*Supplied data*.
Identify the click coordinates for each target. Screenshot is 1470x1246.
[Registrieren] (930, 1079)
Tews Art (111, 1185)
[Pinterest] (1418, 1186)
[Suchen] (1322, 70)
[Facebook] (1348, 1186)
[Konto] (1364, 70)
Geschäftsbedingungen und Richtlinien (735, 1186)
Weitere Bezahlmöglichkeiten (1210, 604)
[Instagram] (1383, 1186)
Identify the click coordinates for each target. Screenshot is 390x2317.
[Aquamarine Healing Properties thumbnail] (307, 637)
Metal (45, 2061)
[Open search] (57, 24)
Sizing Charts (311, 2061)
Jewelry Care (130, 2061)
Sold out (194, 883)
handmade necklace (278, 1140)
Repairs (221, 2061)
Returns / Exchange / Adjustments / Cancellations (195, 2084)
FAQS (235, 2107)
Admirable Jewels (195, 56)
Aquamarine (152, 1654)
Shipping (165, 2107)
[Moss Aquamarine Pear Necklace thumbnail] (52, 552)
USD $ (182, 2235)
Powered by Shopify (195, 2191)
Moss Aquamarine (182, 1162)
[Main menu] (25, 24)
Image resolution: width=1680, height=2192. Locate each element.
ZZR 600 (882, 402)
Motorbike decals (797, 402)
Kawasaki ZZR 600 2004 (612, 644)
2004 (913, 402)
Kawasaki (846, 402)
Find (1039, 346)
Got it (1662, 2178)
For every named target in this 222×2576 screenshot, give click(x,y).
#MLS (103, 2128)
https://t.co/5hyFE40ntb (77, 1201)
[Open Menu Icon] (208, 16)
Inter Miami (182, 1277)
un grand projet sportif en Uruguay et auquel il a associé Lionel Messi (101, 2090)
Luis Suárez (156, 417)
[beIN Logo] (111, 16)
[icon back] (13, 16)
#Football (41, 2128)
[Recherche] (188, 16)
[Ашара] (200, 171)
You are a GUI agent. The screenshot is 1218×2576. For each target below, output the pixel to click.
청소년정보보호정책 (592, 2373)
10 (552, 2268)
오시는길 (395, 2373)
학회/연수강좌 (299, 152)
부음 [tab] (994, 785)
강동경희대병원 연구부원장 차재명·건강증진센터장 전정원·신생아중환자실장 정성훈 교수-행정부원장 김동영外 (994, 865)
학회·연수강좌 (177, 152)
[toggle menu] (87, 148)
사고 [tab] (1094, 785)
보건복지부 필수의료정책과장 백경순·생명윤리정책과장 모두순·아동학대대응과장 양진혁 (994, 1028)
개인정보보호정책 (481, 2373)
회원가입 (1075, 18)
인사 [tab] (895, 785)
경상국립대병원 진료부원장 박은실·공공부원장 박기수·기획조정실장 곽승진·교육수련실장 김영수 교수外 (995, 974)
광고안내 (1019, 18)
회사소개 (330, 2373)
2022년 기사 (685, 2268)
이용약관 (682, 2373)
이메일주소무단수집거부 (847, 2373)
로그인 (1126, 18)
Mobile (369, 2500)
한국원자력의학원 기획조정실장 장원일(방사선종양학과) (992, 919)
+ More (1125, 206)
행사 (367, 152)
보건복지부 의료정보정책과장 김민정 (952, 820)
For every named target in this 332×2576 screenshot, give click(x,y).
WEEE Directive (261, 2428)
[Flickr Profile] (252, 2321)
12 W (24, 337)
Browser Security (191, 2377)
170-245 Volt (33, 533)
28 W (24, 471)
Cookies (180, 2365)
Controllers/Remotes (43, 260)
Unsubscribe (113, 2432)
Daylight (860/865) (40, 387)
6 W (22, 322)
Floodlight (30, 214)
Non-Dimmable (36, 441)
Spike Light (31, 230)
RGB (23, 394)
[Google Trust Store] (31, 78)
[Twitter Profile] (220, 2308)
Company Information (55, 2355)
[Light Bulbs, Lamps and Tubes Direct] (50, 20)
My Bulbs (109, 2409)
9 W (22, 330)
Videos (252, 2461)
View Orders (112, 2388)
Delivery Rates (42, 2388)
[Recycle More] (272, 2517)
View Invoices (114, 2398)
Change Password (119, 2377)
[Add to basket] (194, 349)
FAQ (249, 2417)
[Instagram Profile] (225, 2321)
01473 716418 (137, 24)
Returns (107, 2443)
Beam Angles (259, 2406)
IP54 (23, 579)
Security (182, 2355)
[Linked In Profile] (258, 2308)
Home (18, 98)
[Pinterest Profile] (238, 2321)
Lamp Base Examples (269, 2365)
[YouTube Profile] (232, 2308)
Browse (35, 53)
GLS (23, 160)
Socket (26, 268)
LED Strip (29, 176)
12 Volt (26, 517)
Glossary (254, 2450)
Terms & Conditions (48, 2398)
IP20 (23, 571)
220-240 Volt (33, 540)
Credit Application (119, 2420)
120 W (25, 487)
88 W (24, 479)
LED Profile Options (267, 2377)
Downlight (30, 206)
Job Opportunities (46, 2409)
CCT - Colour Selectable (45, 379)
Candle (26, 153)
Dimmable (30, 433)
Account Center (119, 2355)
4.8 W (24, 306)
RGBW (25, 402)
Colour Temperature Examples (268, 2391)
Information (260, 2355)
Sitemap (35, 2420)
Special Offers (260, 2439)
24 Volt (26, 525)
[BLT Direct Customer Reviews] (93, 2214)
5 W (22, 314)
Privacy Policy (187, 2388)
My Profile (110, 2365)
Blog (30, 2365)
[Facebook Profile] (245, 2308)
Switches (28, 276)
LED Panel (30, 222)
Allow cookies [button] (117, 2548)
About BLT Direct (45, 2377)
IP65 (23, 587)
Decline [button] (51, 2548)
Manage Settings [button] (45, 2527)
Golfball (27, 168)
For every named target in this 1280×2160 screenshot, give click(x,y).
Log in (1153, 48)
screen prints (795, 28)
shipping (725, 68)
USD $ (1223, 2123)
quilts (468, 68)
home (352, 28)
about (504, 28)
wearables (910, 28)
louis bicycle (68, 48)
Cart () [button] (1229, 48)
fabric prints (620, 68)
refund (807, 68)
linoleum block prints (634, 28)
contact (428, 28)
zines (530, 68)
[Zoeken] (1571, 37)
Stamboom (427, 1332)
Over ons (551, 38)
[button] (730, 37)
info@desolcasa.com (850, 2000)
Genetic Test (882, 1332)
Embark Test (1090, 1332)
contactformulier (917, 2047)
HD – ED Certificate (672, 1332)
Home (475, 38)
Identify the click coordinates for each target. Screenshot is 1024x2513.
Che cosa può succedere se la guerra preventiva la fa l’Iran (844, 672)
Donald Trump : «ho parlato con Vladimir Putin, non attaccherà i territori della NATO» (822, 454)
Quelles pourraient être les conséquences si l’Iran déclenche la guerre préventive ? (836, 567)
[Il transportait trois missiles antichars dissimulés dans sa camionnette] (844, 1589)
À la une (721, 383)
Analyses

*Your instructions*.
Transcribe, exactly and without additions, the lines of the records above, beginning with the line that contains "about (504, 28)" and ending with the line that contains "Che cosa può", both included.

*Response box*.
about (504, 28)
wearables (910, 28)
louis bicycle (68, 48)
Cart () [button] (1229, 48)
fabric prints (620, 68)
refund (807, 68)
linoleum block prints (634, 28)
contact (428, 28)
zines (530, 68)
[Zoeken] (1571, 37)
Stamboom (427, 1332)
Over ons (551, 38)
[button] (730, 37)
info@desolcasa.com (850, 2000)
Genetic Test (882, 1332)
Embark Test (1090, 1332)
contactformulier (917, 2047)
HD – ED Certificate (672, 1332)
Home (475, 38)
Identify the click coordinates for each target. Screenshot is 1024x2513.
Che cosa può succedere se la guerra preventiva la fa l’Iran (844, 672)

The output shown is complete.